Dive Brief:
- Michigan State University is using robots to stand in for online students as they join in face-to-face classes, Campus Technology reports.
- The telepresence robots are intended to help make sure that all students in the class are treated the same, and that any online students don’t feel like second-class citizens.
- The university is testing the robots in a hybrid online/face-to-face model of its doctoral program in educational psychology and educational technology.
Dive Insight:
If the telepresence robot concept takes off, the possibilities seem endless. Could an on-campus student who is sick also attend class this way? Could a professor send in a robot to teach in his or her stead? The robots being tested, from Revolve Robotics and Double Robotics, have also been used at UC-Berkeley, Indiana University, Stanford, Brown, and corporate settings.

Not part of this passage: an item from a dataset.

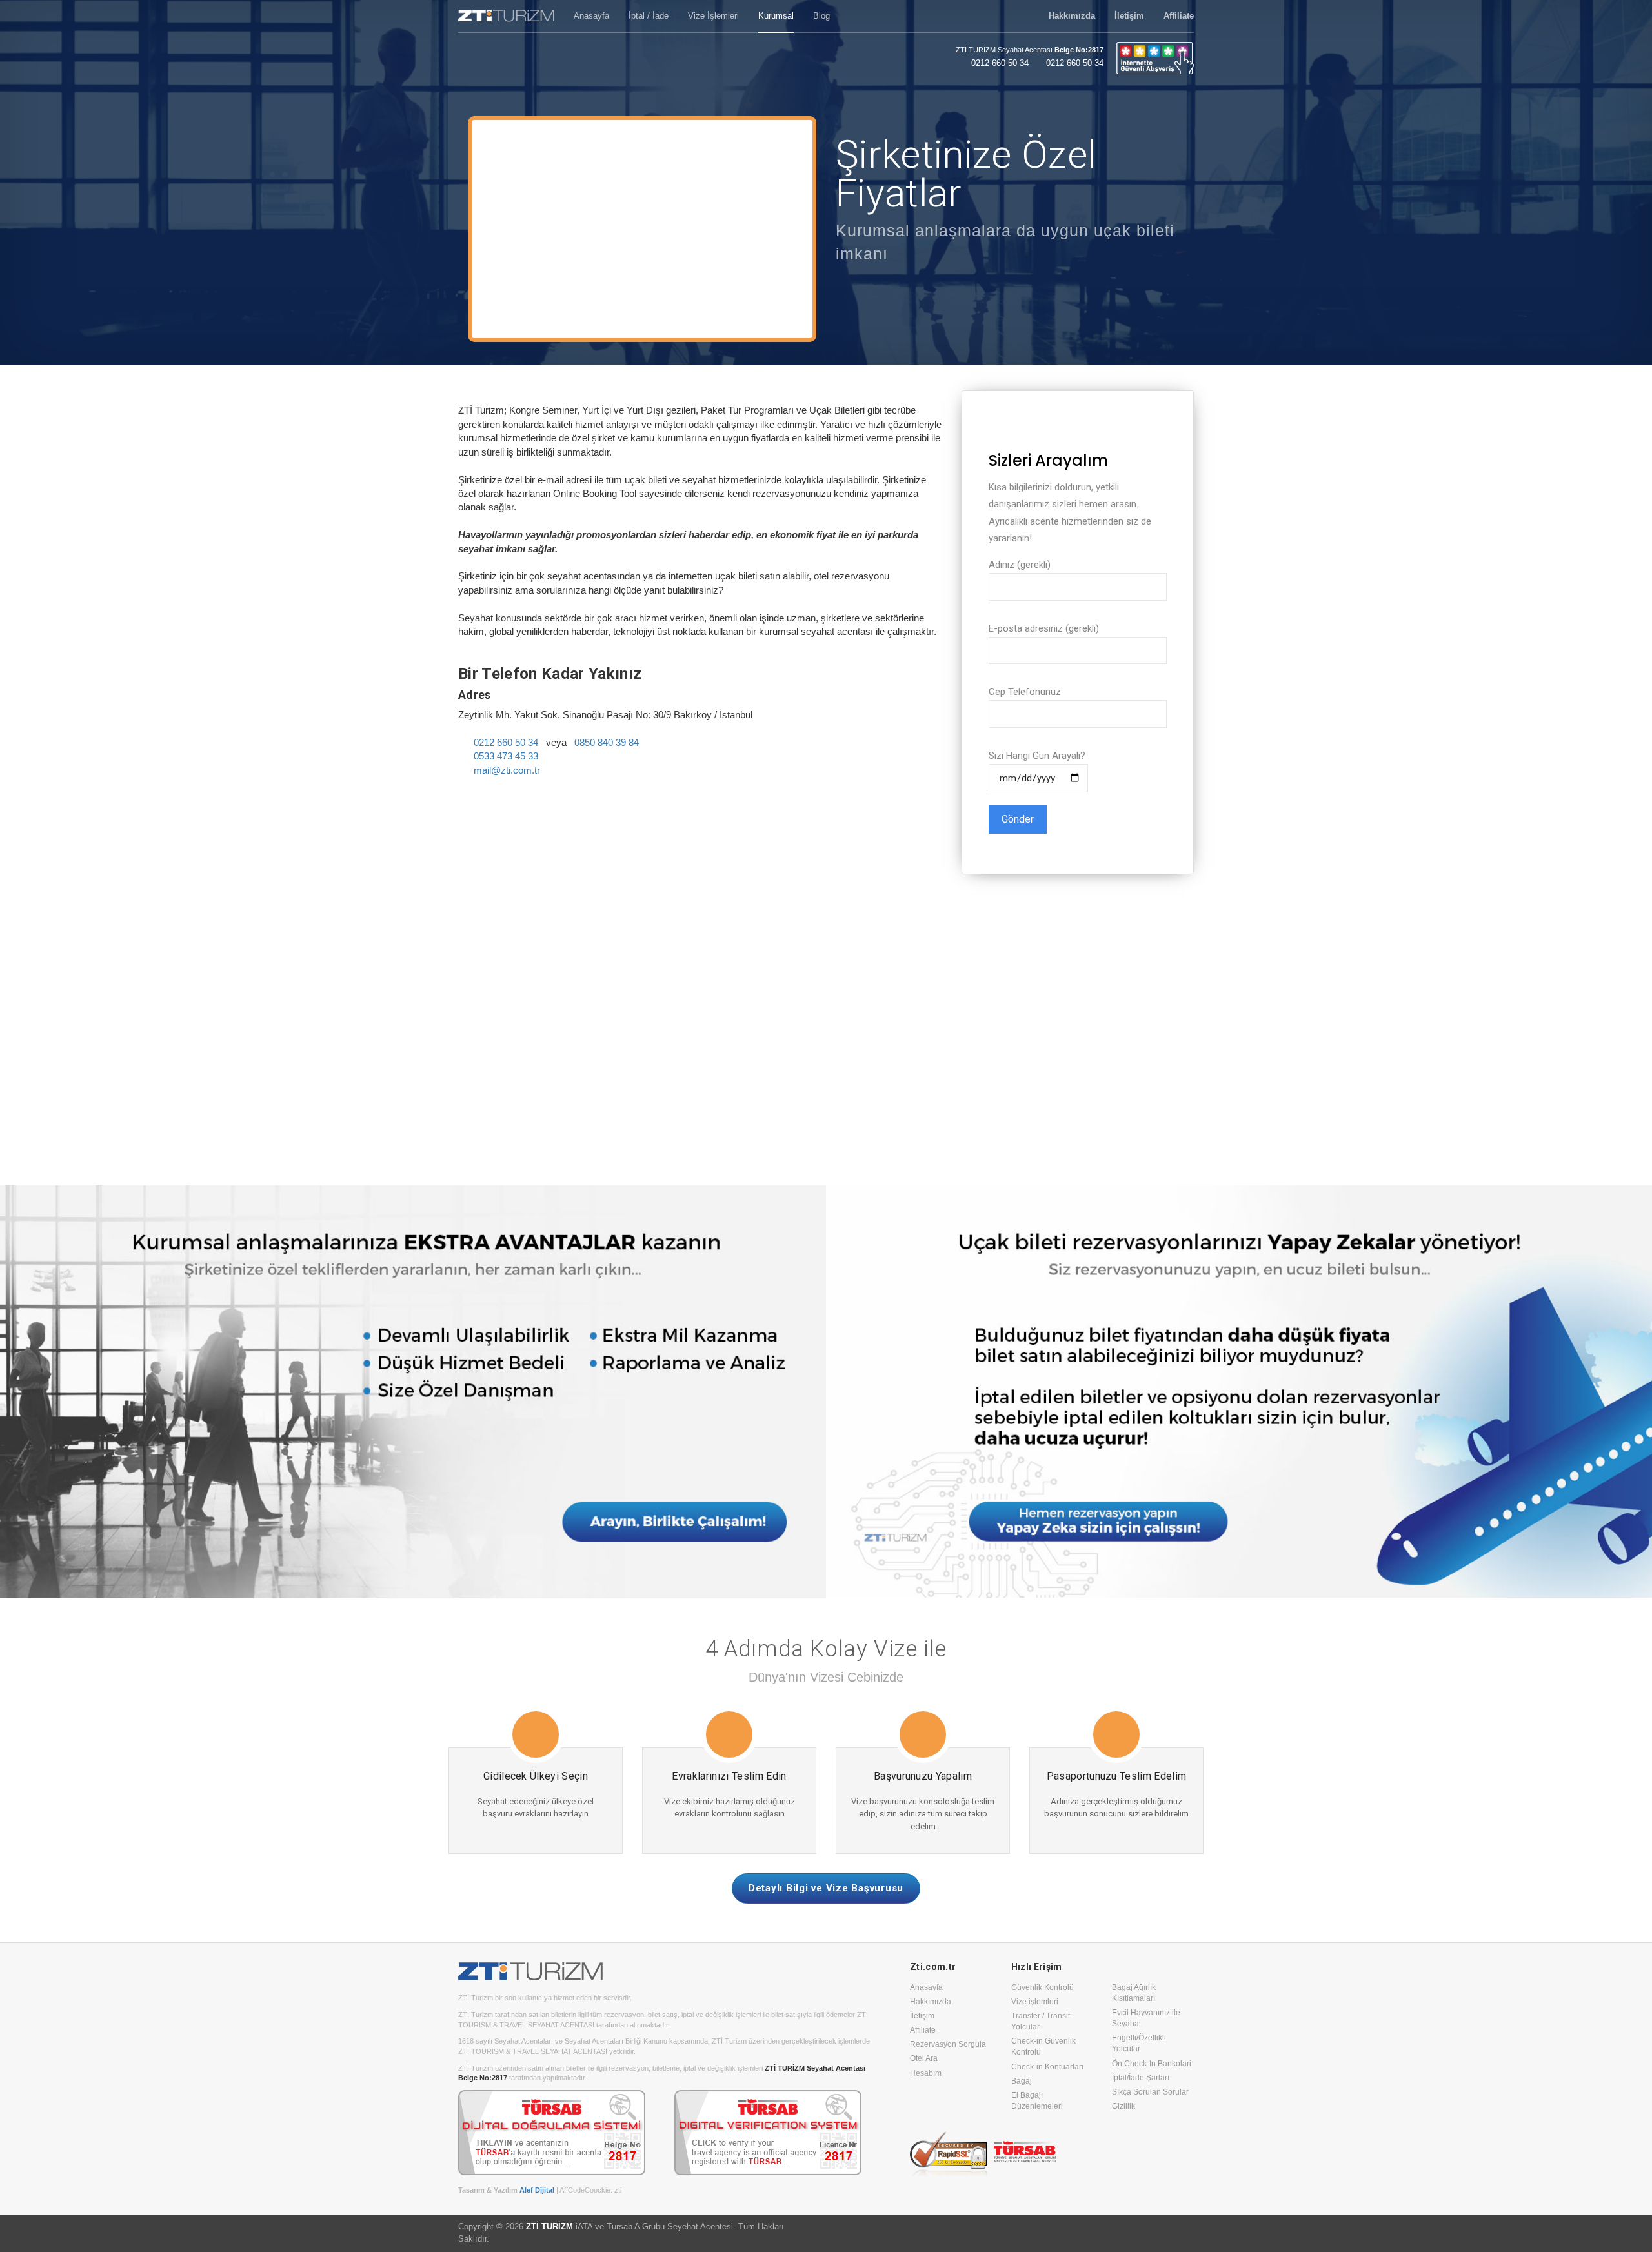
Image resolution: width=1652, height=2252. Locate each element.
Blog (821, 16)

A recent Kent State University study revealed that students miss face-to-face interaction with instructors and peers more than anything else when taking online courses, so this approach could be a way to alleviate that. But there may be a few minor hurdles to jump first. According to Campus Technology, for example, when the Michigan State robots had to be carried around to participate in class activities, there was some awkwardness because, in the minds of students in the classroom, the robot had psychologically become an extension of the online student.
The robots have iPads mounted on them that can pan around the room for the online student to see others in the class, and the student’s face appears on the iPad. Double Robotics' robots also allowed the online student to move around the room.